Who does the Drug Recognition Experts (DRE) training?

The National Highway Traffic Safety Administration (NHTSA) and the International Association of Chiefs of Police (IACP).

What special skills are Drug Recognition Experts (DRE) taught that judges and jurors don’t already have?

None. Generally, witnesses are not allowed to opine on the guilt or innocence of the accused. When police try to use these “experts” they are attempting to tell the jury how to rule and why. Since the alleged expert issues a highly prejudicial opinion on an ultimate issue in the case, courts must allow only legally admissible evidence to reach jurors.

Does Drug Recognition Experts (DRE) “evidence” meet the standard for admissibility under Florida law and the Daubert standard? 

No. In July 2013,  Section 90.704, Florida Statutes, was amended to read: “Facts or data that are otherwise inadmissible may not be disclosed to the jury by the proponent of the opinion or inference unless the court determines that their probative value in assisting the jury to evaluate the expert’s opinion substantially outweighs their prejudicial effect.” Since, 2013, there is little guidance from courts and judges on the validity of this testimony.
Florida Rule of Criminal Procedure 3.220 requires disclosure of “reports or statements of experts made in connection with the particular case, including results of physical or mental examinations and of scientific tests, experiments, or comparisons . . . .” The rules also discuss, “expert witnesses who have not provided a written report and a curriculum vitae or who are going to testify . . . .”  In 1996, the rules also contemplated, “experts who have filed a report and curriculum vitae and who will not offer opinions subject to the Frye test.” FRCP 3.220 at 151 Note ( July 1, 2014).
Florida Drug Recognition Experts DRE are only alleged experts who issue highly prejudicial opinions on ultimate issues in the case, courts must allow only legally admissible evidence to reach jurors under the 2013 amendments to Florida law and the ruling of the United States Supreme Court in Daubert v.

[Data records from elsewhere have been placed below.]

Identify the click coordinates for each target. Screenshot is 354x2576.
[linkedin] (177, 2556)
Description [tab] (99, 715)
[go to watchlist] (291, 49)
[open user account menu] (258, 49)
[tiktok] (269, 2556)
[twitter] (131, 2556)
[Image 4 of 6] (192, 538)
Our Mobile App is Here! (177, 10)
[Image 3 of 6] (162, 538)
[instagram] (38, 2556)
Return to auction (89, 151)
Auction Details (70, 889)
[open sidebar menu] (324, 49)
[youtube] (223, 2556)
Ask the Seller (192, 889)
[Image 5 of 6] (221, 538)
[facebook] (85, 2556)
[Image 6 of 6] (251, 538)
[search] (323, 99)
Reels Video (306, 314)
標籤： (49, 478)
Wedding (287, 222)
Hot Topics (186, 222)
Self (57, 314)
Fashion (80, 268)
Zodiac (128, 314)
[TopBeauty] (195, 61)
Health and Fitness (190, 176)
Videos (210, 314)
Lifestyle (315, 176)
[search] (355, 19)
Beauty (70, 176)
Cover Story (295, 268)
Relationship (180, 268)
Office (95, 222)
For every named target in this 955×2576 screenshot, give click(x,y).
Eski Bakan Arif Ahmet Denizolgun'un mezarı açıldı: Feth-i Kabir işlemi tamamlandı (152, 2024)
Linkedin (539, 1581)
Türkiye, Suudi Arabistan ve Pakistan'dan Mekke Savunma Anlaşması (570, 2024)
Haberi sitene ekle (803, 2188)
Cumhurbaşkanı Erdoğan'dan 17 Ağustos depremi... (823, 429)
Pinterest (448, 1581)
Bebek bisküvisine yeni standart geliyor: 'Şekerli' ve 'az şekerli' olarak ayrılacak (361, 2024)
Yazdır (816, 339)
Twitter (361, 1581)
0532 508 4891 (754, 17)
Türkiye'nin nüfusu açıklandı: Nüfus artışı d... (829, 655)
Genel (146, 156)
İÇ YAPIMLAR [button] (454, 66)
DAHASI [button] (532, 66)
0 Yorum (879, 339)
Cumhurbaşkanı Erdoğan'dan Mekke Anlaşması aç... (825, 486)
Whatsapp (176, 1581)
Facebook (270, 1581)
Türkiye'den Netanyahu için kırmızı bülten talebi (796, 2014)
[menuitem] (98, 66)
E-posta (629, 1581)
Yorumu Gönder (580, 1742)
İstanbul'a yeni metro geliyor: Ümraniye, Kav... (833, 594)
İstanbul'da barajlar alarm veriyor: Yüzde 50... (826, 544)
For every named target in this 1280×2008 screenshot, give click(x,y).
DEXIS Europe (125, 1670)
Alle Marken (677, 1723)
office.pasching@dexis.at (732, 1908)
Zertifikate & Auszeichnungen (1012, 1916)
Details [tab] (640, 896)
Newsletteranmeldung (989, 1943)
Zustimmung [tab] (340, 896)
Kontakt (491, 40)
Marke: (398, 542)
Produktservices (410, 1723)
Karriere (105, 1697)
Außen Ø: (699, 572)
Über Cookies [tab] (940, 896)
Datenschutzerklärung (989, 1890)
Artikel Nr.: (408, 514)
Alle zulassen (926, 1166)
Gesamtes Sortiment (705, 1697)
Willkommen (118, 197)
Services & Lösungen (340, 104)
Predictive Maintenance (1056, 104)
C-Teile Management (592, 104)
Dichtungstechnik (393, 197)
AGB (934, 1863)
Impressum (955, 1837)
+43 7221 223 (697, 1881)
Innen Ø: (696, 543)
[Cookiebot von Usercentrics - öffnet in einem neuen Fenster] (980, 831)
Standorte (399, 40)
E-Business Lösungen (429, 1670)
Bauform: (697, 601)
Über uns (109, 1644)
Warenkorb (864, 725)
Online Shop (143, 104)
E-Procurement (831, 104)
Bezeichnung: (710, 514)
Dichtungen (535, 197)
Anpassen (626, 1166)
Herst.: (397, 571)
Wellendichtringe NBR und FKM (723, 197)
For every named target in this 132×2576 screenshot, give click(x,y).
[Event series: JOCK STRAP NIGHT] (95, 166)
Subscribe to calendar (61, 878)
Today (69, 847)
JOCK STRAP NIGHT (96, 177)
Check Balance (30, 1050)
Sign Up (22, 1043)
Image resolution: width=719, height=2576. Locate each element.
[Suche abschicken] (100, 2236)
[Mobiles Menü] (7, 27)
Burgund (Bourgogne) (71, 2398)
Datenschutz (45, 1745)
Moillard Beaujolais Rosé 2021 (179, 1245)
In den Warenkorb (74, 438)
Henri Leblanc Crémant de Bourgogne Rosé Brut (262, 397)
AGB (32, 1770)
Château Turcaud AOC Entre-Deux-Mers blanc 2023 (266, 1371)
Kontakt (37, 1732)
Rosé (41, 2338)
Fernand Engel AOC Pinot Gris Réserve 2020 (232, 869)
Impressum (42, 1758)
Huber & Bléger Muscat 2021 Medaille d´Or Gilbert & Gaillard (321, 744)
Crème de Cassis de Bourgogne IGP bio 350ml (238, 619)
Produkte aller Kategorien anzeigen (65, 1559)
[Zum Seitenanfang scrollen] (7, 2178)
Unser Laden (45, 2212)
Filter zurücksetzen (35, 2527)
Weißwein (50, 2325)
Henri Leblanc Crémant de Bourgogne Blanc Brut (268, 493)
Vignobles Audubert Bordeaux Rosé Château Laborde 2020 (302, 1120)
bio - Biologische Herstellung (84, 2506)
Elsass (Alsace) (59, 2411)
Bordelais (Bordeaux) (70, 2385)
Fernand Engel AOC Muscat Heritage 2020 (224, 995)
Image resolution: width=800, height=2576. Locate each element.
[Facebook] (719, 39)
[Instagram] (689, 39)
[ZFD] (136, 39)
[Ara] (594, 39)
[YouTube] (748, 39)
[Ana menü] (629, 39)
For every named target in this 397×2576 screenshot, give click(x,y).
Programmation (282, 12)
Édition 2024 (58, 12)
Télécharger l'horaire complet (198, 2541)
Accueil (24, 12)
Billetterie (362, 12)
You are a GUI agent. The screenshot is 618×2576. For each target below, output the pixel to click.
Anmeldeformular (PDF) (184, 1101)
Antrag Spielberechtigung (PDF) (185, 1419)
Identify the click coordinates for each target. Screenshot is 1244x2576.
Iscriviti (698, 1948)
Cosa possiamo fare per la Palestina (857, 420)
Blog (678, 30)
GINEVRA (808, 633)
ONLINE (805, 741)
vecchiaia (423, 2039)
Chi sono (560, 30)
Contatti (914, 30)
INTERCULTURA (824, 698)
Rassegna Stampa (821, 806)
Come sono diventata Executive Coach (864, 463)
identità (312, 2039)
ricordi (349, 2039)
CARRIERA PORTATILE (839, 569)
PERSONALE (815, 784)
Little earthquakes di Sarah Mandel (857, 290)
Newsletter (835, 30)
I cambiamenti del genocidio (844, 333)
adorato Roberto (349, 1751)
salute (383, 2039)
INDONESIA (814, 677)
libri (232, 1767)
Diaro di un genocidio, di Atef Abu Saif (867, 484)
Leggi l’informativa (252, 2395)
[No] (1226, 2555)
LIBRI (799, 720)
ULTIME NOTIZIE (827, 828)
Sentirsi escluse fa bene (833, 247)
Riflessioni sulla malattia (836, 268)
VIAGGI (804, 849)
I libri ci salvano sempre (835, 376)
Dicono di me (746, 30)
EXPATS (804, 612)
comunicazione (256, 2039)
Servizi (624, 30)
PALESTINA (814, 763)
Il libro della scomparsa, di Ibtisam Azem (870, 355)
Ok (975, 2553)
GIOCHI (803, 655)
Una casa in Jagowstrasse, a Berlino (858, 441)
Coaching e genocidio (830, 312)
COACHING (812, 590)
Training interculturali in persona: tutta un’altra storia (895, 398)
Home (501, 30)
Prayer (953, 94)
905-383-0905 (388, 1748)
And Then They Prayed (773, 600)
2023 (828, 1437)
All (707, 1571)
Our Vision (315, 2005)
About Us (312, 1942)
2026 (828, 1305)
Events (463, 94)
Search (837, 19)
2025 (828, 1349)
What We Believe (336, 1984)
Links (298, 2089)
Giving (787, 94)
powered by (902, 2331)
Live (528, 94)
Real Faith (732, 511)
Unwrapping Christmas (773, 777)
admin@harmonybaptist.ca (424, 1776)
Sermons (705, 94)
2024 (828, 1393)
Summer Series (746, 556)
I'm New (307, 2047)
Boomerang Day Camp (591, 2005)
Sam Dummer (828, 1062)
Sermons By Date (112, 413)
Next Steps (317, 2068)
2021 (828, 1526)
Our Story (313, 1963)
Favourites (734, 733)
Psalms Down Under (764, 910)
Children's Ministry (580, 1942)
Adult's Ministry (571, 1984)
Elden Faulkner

Merrell Dow Pharmaceuticals, Inc., 509 U.S. 579 (1993), General Electric Co. v. Joiner, 522 U.S. 136 (1997), and Kumho Tire Co. v. Carmichael, 526 U.S. 137 (1999), and to no longer apply the standard in Frye v. United States, 293 F.2d 1013 (D.C. Cir 1923) . See generally, http://laws.flrules.org/2013/107 .

Standardized 12-Step Drug Recognition Experts Protocol

The 12-Step Drug Recognition Experts (DRE) Protocol is standardized because it is conducted the same way, by every drug recognition expert, for every suspect whenever possible. In the above video, the 12-Step Drug Recognition Experts (DRE) Protocol is not shown.
1. Breath Alcohol Concentration (BAC) Test administered to suspect
2. Interview with the Arresting Officer about BAC, the reason for stop & suspect’s behavior, appearance, and driving.
3. Preliminary Examination and First Pulse. DRE asks questions about health, recent food, alcohol, and drugs, including prescribed medications while DRE observes suspect’s attitude, coordination, speech, breath, and face. DRE examines pupils uses horizontal gaze nystagmus (HGN) and takes suspect’s pulse. If needed seek medical assistance immediately. Otherwise, the evaluation continues.
4. Eye Examination. behavior, appearance, and driving. DRE uses HGN, vertical gaze Nystagmus (VGN), and looks for a lack of convergence.
5. Divided Attention Psychophysical Tests. DRE administers the Modified Romberg Balance, the Walk and Turn, the One Leg Stand, and the Finger to Nose test.
6. Vital Signs and Second Pulse. DRE takes the subject’s blood pressure, temperature, and pulse.
7. Dark Room Examinations. DRE measures at pupil sizes under three different lighting conditions.
8. Examination of Muscle Tone. DRE examines the subject’s skeletal muscle tone (normal rigid, or flaccid).
9. Check for Injection Sites and Third Pulse. DRE looks for injection sites and takes suspect’s pulse.
10. Subject’s Statements and Other Observations. DRE reads Miranda, asks questions about drug use.
11. Analysis and Opinions of the Evaluator. DRE forms an opinion as the suspect is impaired. If DRE believes there is impairment, then the category of drugs will be indicated.
12. Toxicological Examination. DRE requests a urine, blood and/or saliva for toxicology lab analysis.